Chez Jean-Marie Gaude, ça va vite : « Faire sécher 40 bottes, c’est 1h de travail pour les positionner et ensuite c’est sec entre 30 et 48 heures, assure l’éleveur. L’an dernier, j’ai fait 500 bottes à 250 tonnes de MS, par contre quand on est en train de sécher, il ne faut pas aller faire un autre chantier. » Pour lui, le séchoir en grange est beaucoup plus chronophage : « Il faut griffer, parfois dégriffer, tandis qu’avec une botte, une fois qu’elle est conditionnée, il n’y a plus de problème ». En séchage grange, « on ne peut pas toujours décaler les opérations de quelques heures, appuie François-Xavier Babin. Il faut être partout à la fois, charger aussitôt et 10-15 ha c’est du boulot ». Mais lissé sur l’année, « une fois que le foin est dans la cellule, il y reste ». Et quand on est en système à l’auge, « il n’y a aucun intérêt à avoir un séchoir bottes ».

Qualité inférieure en bottes ?

Quant au matériel, pas besoin de mécanisation supplémentaire en séchage bottes : le tracteur chargeur fait l’affaire. « Il faut bien maîtriser sa chaine de récolte de l’herbe, met en garde l’expert de Segrafo. Il faut avoir sa faneuse, son andaineur et pour la presse on peut déléguer à condition que les réglages soient bien faits ». Pour le séchage en grange, il faut avoir son autochargeuse et sa faneuse.

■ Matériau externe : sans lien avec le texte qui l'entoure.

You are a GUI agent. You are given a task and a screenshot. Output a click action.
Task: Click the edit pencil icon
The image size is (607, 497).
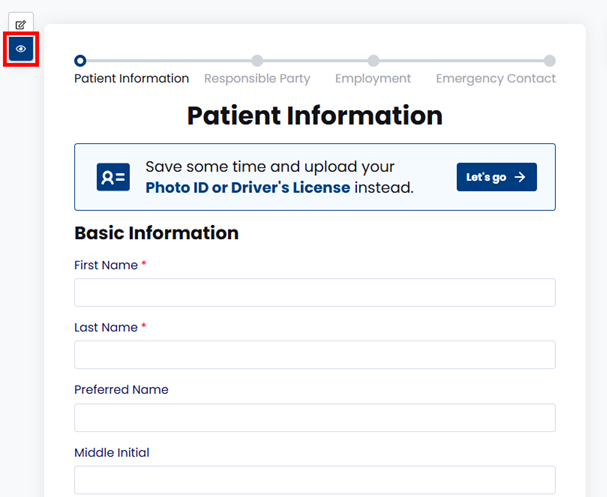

Il se dit aussi que la qualité du foin serait légèrement moindre en séchage en bottes. L’explication est la suivante : l’herbe est souvent récoltée un peu plus sèche, donc avec plus de risque d’effeuillage. Or c’est dans les feuilles que se concentrent les protéines. Jean-Marie Gaude ne semble pas avoir ce problème. Ce qu’il récolte, ce n’est pas du foin mais « de l’herbe séchée qui a gardé toute sa valeur alimentaire ».